The autumn and winter evenings were different. Supper over, the four of us would leave the table and gather round the chimney. My mother flung herself, with a sigh, upon an old couch covered in imitation Siam; a stand was put before her with a candle. I sat down with Lucile by the fire; the servants cleared the table and withdrew. My father then began a tramp which lasted till he went to bed. He was dressed in a white ratteen gown, or rather a kind of cloak, which I have seen no one wear except him. His half-bald head was covered with a big white cap that stood straight up on end. When he walked away to a distance from the fire-place, the huge hall was so badly lighted by its solitary candle that he was no longer visible; we could only hear him still walking in the darkness: then he would slowly return towards the light and gradually emerge from the dusk, like a ghost, with his white gown, his white cap, his long pale face. Lucile and I exchanged a few words in a low voice when he was at the other end of the hall; we hushed when he drew nearer to us. He asked, as he passed, "What were you talking about?" Terror-stricken, we made no reply; he continued his walk. For the rest of the evening, the ear heard nothing save the measured sound of his steps, my mother's sighs, and the murmuring of the wind[160].
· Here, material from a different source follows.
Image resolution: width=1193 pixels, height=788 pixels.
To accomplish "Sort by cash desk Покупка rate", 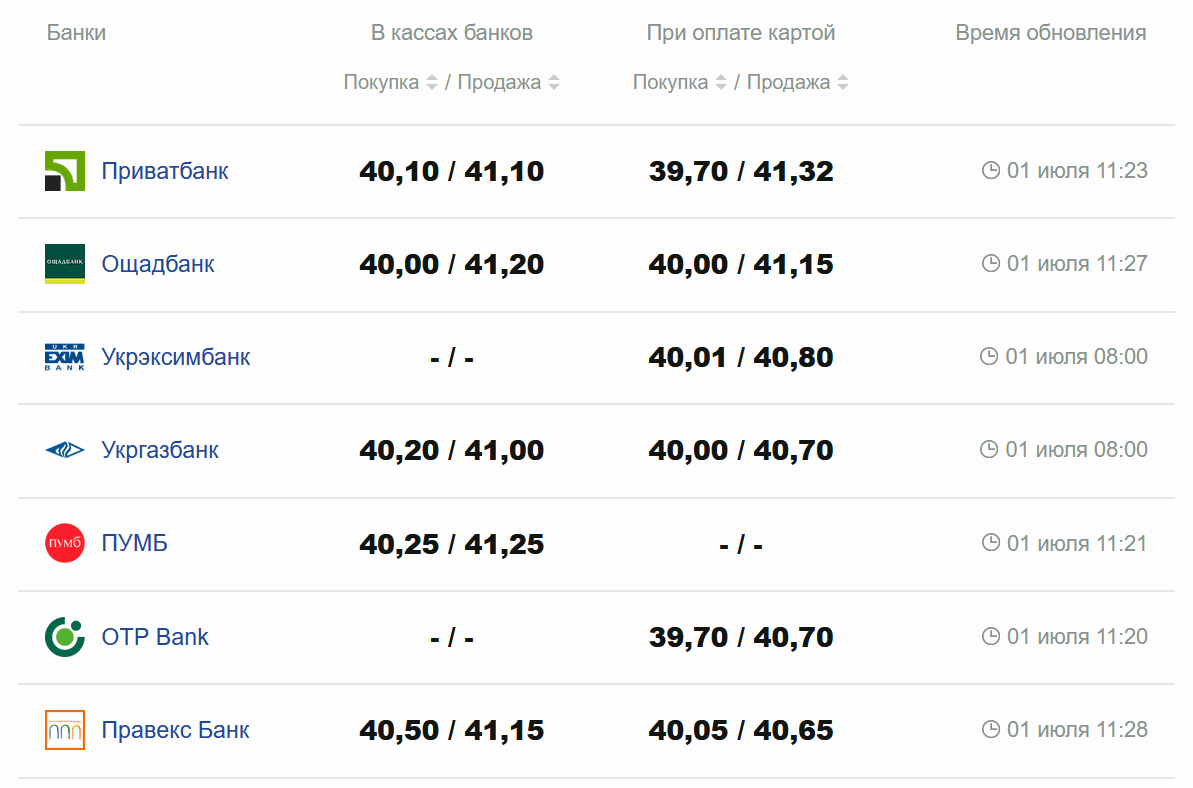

The hour of ten struck on the castle clock: my father stopped; the same spring which had raised the hammer of the clock seemed to have arrested his steps. He drew out his watch, wound it, took a great silver candle-stick holding a tall candle, went for a moment to the small west tower, then returned, candle in hand, and went towards his bedroom, which formed part of the small east tower. Lucile and I placed ourselves on his way; we kissed him and wished him good-night. He turned his dry, hollow cheek to us without replying, continued his road, and withdrew inside the tower, the doors of which we heard closing behind him.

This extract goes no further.